* PROBLEM
All that is wanted is the exact text of each line from the one with "Click the undo" to the close of the listing, ends included.

++++ EXERCISE DATA

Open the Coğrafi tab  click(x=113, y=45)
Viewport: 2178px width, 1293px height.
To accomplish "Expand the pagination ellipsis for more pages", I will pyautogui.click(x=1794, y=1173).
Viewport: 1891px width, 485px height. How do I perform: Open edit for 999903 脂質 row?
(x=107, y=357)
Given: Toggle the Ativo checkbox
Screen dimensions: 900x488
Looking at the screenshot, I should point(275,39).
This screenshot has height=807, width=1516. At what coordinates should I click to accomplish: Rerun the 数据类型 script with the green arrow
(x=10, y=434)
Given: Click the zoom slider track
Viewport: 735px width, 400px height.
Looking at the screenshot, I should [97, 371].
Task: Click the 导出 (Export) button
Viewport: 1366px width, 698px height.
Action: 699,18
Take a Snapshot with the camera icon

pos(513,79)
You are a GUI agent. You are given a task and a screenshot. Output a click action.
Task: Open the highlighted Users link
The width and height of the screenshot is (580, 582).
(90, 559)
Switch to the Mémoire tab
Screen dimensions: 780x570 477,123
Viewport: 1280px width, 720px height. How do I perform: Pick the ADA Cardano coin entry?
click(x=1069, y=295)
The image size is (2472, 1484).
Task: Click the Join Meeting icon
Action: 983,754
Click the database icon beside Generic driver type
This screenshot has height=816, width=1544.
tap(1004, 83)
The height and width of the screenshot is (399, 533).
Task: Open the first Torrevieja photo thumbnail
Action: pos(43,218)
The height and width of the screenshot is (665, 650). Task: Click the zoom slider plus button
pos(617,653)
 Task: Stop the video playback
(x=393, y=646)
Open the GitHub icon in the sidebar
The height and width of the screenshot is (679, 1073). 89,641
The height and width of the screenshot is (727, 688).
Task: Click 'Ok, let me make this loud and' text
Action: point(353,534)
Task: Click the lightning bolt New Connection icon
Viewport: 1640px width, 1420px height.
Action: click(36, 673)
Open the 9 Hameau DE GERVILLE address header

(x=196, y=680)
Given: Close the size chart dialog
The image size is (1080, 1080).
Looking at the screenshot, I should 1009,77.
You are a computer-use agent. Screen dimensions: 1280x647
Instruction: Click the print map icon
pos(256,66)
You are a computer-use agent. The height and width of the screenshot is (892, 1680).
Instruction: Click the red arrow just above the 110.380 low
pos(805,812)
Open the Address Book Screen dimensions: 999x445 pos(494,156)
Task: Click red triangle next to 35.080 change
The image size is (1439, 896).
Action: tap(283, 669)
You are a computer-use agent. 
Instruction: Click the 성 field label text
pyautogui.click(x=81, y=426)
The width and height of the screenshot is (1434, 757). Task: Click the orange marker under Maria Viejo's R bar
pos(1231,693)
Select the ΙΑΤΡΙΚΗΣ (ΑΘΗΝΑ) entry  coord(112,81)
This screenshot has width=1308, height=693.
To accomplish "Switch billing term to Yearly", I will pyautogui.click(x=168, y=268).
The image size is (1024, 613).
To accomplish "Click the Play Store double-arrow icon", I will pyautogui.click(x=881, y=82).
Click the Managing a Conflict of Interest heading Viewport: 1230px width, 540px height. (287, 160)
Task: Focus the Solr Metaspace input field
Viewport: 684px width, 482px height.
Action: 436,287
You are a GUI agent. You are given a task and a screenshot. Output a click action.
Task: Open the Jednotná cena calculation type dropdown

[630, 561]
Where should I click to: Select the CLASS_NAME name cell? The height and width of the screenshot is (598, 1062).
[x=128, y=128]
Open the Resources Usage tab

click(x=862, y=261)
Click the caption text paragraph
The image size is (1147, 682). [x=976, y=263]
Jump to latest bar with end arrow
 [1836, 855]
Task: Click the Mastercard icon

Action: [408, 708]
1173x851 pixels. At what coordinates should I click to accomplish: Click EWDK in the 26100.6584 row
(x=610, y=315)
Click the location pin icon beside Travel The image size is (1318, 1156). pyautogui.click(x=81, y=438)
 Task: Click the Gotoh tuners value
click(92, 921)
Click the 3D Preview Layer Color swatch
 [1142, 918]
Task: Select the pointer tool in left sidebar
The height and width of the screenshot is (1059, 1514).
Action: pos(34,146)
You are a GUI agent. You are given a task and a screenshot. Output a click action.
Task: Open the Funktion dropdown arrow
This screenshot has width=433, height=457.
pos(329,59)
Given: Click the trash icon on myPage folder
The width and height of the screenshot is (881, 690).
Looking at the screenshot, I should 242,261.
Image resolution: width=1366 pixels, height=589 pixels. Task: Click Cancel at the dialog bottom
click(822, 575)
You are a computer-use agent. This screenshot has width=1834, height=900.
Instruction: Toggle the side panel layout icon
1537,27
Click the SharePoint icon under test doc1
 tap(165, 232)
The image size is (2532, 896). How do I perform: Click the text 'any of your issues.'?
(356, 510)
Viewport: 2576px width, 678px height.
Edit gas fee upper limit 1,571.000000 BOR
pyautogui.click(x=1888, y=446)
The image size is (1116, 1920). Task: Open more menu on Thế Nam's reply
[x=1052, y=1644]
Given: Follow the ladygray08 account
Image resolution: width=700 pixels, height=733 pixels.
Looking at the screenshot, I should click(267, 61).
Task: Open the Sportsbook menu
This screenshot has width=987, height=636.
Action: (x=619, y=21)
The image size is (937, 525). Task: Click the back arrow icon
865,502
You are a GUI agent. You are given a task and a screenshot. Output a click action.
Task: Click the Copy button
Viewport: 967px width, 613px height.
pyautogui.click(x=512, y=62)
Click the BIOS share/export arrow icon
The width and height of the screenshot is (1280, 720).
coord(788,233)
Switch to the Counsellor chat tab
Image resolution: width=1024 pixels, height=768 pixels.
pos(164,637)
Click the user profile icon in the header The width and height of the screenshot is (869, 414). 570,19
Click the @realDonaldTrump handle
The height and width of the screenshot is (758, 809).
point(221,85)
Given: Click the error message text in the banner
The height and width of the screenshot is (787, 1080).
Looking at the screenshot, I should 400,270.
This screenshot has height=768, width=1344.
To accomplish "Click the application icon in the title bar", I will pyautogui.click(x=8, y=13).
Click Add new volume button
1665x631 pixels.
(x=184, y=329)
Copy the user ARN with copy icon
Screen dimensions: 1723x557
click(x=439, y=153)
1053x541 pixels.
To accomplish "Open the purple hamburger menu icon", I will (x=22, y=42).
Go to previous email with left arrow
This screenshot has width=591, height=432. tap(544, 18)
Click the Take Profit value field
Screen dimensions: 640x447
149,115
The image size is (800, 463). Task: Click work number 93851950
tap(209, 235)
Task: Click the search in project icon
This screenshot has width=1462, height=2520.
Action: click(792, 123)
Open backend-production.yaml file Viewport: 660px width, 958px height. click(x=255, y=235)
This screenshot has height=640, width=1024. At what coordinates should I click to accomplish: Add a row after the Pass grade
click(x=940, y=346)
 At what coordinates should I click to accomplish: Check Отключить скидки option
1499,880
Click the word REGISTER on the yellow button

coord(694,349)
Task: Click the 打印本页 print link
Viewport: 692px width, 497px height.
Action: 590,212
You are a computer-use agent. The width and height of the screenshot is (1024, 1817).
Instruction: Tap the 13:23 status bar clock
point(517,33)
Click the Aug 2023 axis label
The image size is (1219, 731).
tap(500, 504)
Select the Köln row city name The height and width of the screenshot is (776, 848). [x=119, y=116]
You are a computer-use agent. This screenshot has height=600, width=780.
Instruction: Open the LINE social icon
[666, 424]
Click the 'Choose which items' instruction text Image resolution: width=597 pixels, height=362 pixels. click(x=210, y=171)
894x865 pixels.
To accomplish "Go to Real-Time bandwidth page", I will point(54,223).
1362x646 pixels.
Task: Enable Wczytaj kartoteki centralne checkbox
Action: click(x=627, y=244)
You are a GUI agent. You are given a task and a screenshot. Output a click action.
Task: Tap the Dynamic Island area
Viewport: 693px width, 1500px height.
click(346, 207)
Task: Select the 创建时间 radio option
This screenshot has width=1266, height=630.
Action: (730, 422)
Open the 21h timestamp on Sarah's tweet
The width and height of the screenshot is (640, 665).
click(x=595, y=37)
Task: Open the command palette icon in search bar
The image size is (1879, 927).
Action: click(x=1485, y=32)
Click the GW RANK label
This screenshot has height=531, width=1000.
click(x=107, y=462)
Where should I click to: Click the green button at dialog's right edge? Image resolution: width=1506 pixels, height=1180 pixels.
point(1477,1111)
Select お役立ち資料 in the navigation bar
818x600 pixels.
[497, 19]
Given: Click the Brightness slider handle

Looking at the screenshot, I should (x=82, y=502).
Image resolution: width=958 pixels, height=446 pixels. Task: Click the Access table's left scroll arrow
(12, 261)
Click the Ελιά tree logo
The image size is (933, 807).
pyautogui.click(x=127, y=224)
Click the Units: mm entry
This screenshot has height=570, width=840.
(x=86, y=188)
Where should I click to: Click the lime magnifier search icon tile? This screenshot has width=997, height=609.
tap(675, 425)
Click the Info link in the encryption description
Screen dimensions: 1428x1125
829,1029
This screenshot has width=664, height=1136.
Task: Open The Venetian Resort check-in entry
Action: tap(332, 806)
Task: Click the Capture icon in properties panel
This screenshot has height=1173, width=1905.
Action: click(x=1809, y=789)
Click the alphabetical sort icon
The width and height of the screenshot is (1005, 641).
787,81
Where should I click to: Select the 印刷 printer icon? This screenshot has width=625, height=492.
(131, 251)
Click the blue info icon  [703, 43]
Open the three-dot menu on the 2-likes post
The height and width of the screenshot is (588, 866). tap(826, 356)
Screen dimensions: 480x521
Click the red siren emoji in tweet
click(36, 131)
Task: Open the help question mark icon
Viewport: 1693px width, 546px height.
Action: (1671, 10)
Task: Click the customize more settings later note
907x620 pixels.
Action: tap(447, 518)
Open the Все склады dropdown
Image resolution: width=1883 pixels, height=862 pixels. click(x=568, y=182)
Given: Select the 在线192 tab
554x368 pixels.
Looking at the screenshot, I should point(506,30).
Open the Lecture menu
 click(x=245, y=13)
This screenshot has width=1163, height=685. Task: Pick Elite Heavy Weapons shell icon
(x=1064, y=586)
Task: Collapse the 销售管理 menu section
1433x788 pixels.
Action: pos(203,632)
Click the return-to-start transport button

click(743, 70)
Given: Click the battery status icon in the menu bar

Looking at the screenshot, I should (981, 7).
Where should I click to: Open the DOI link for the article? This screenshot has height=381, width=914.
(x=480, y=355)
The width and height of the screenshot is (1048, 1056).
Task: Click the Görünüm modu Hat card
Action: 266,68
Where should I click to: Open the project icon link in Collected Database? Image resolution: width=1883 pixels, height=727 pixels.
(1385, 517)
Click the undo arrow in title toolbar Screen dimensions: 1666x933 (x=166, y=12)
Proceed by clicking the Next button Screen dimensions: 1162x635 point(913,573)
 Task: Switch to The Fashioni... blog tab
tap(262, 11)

++++++++

* EXPECTED OUTPUT
Click the undo arrow in title toolbar Screen dimensions: 1666x933 (x=166, y=12)
Proceed by clicking the Next button Screen dimensions: 1162x635 point(913,573)
 Task: Switch to The Fashioni... blog tab
tap(262, 11)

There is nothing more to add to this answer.